So that's why I'm not pushing hard towards it.
I keep my eyes open for a good girl.
I do, but I could be doing more.
You know, I know I could, but I'm not sure.
Maybe I'm still not sure.
I'm sure what I don't want.
I'm sure I don't want to go back in that club.
I don't go out much now.
This is when I do a live stream on Sunday, it's probably because I didn't go out on Saturday night.
So I have this energy.
But I don't go out that much.
I don't really hit on girls.
Once in a while, I'll approach a girl because she has a face that I could love.
But if a girl doesn't have a face that I could love and only has a pussy that I could fuck, I'm probably going to pass.
Okay.
Oh, we got a Skype call.
Skype calls can be from anywhere.
So let's see where this man is from.
Hello, caller.
You're now live.
Hey, Roosh, how are you doing?
I'm calling from Thailand.
Thailand.
Okay.
And where are you from, though?
I'm from Spain.
Spain?
Okay.
We had a call from Spain last week, actually.
But anyway, I didn't check it out.
Roosh, I wanted to ask you regarding the situation in Spain.
It's actually quite not nice in the sense that recently there was a famous rape case about, I don't know if you've heard about it.
It was La Manada.
They got accused without any proof.
And everyone was asking, wanted jail for all those guys.

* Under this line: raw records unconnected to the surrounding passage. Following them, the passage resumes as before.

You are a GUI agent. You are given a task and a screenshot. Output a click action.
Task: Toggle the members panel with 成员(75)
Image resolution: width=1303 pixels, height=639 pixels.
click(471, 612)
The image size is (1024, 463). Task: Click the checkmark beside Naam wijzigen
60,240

And now they have uh uh, they are making new laws in which uh basically like, the most recent one is a is, if a woman doesn't give her express consent, then everything in between falls in in rape.
So basically, people are making jokes that now you need to go out with a condom and with a contract, with a concept form yeah, and with a contract.

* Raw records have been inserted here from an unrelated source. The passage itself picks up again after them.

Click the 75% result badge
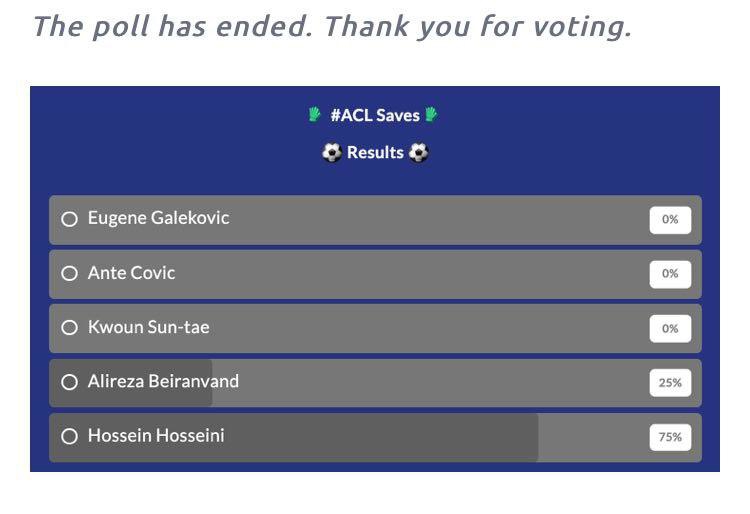 pyautogui.click(x=670, y=437)
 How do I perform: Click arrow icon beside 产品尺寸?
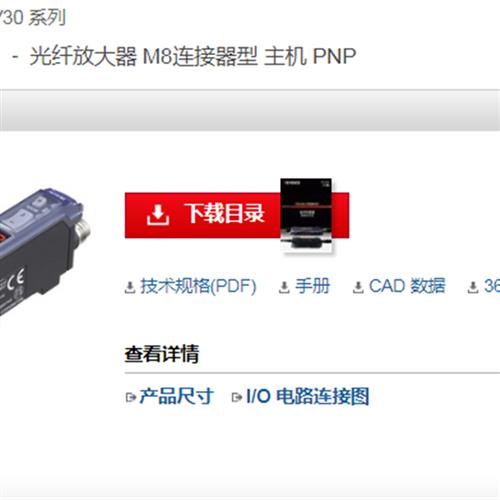tap(131, 397)
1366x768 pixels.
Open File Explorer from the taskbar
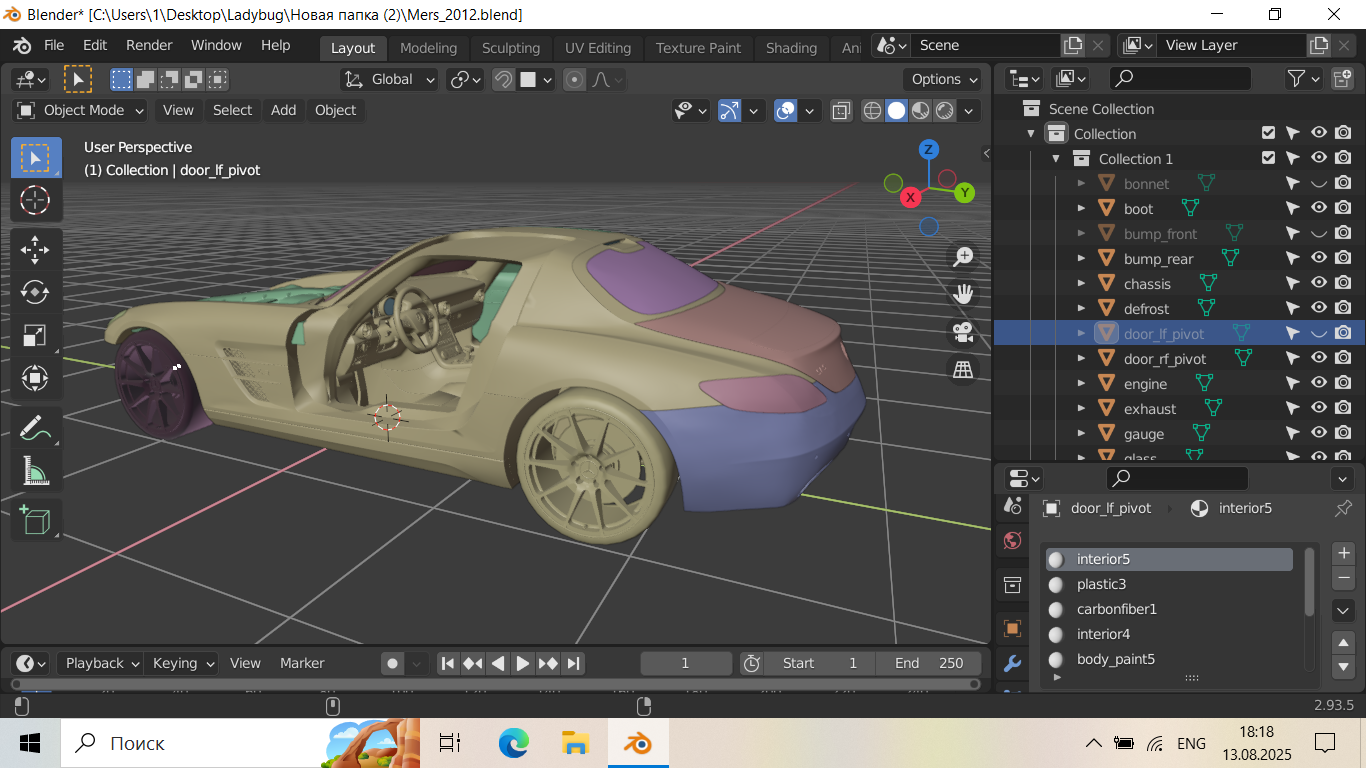[x=575, y=743]
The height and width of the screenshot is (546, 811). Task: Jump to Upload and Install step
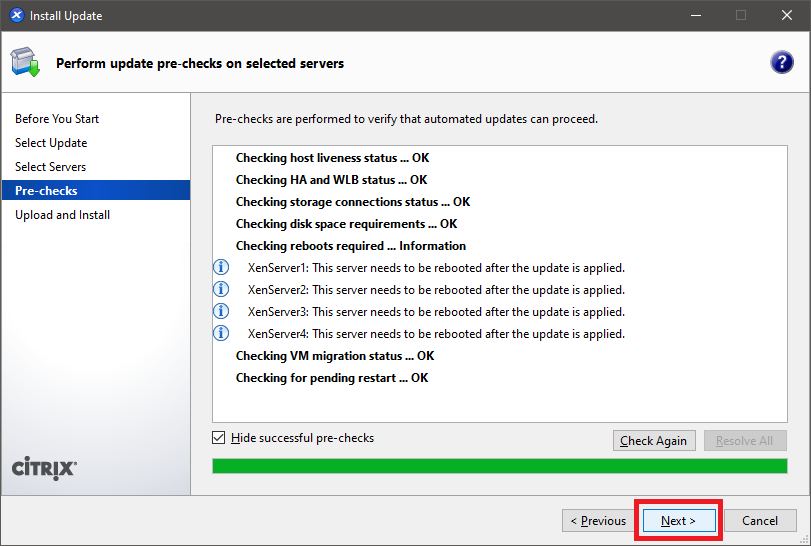[62, 215]
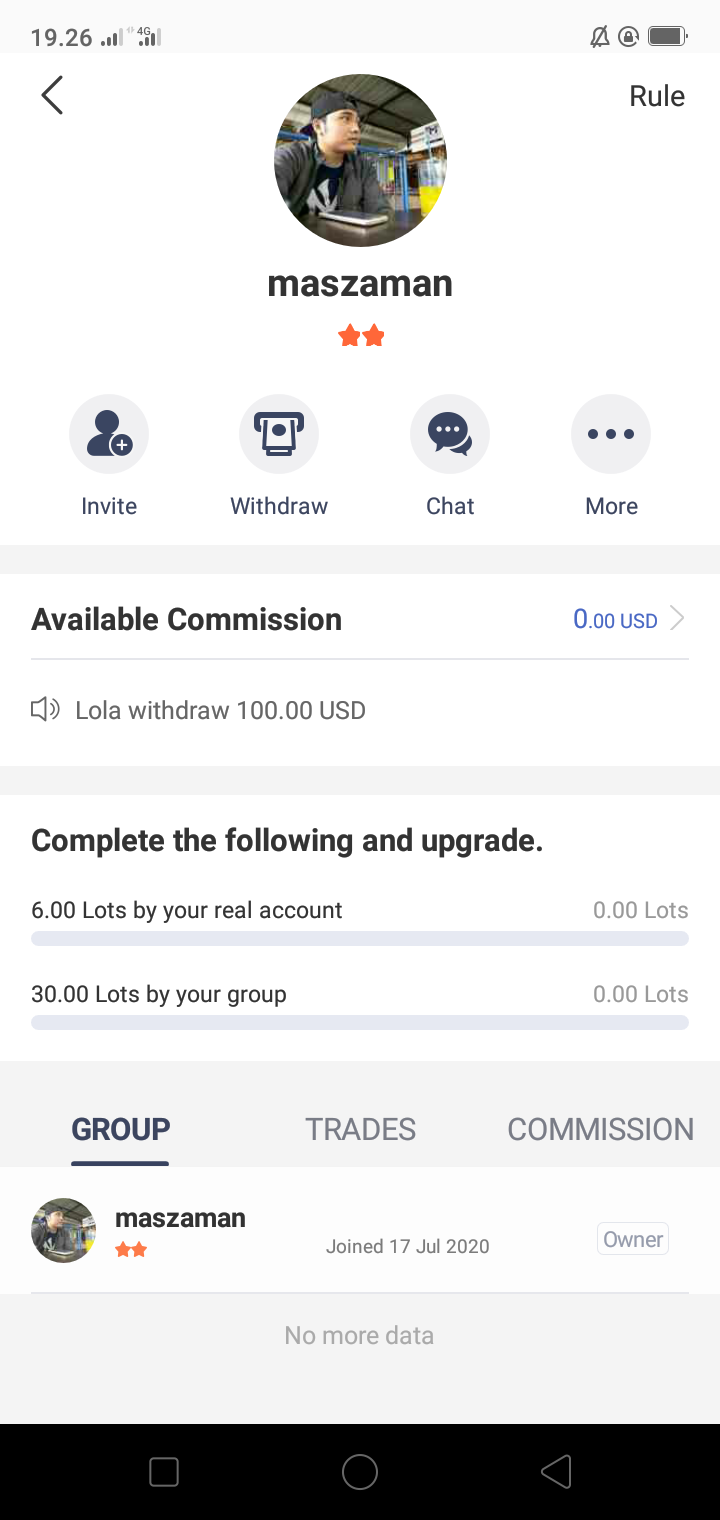Tap the Android recent apps square
This screenshot has width=720, height=1520.
[x=164, y=1472]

I don't know if that is the same in United States, but seeing it in Spain has been like uh, really shocking, and i'm considering like, because i'm a location independent, that uh, when i'm in Spain, I no longer want to have a relation because uh, there are like uh, all these new laws which are actually absurd.

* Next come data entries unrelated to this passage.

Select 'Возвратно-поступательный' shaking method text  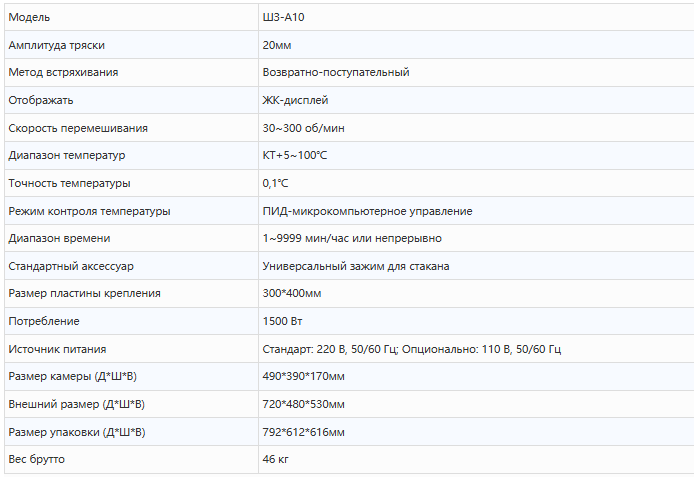[x=335, y=72]
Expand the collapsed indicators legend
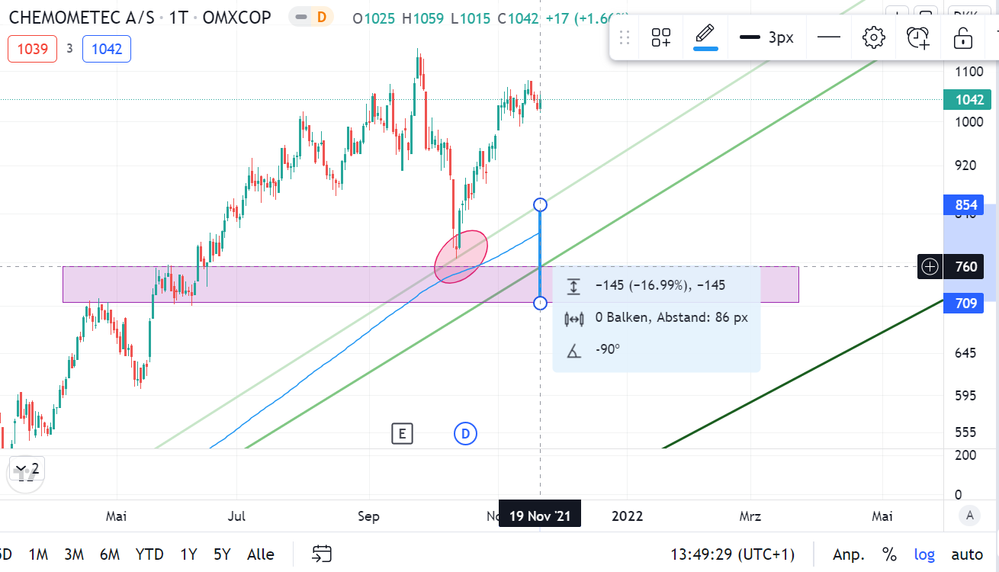 tap(26, 468)
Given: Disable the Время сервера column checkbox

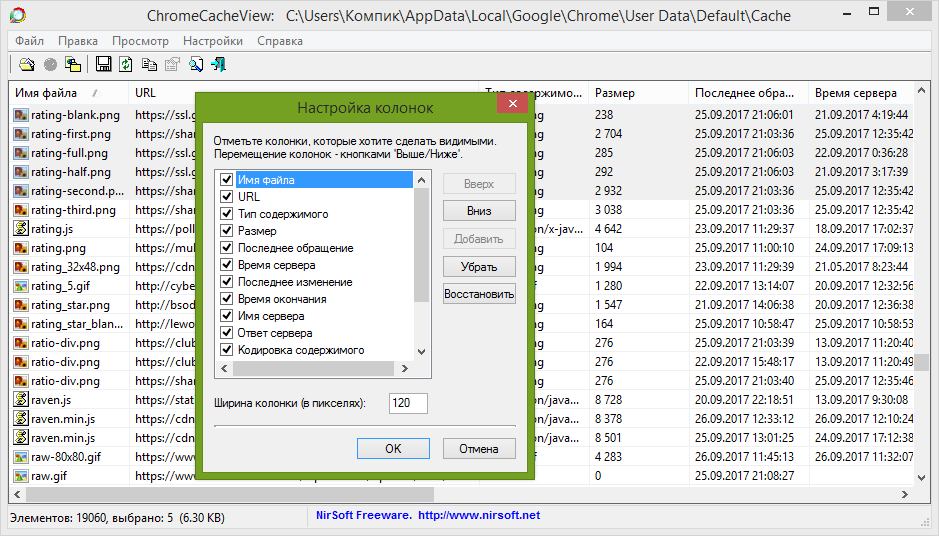Looking at the screenshot, I should 227,265.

There is also one which in which, if you say anything to a girl in the street like hey beautiful, or something like that, that's right.
She can also fine you for sexual harassment and you would have to pay a fine like for seven hundred, seven hundred or eight hundred euros.
So like, what's your intake?
Do you think it's a good idea, like to abstain myself of uh, any relation in Spain when i'm over there?
So the first thing is, a lot of guys don't know how bad Spain is, because a lot of the focus on Europe is on like Sweden, is on the Uk France, but Spain from the and I know a lot of Spanish guys.
I meet a lot of them Spain is bad.
Spain, because of of the women are really.
They take to feminism very easily there, even though they maintain their appearance somewhat.
You can find a lot of hot Spanish girls, a lot of hot ones, and they don't sleep around as much as say, a Uk girl or a Swedish girl, but in their mind is poisoned, and also a lot of the Spanish girls i'm seeing that travel to eastern Europe, usually on the Erasmus study program.
They are repulsive in that they're getting bigger and they're so loud you know they have no class.
I don't know if that matches what you see.
Maybe they're more vulgar when they leave, but so yeah.
So the first thing I wanted to say is that Spanish girls I know what is going on there Spanish girls love the feminism.
They, they love it, even though it doesn't match them as well as it would an Anglo girl in the Uk and Scotland right.
As for you, in terms of you're saying well, if I go back to Spain, should I not get into a relationship?
Thing is, there's no matter what laws on consent and cat calling a girl past the most horny guys are going to stay in the game.
It's not going to stop them, you know they're still going to keep on going.
So when you drop out, you help those guys out.
You know, and those guys they don't give a, especially like the lower socioeconomic men who have less to lose.
If you have a good job and you enjoy your freedom and your comforts, You're going to get scared because you don't want to lose that.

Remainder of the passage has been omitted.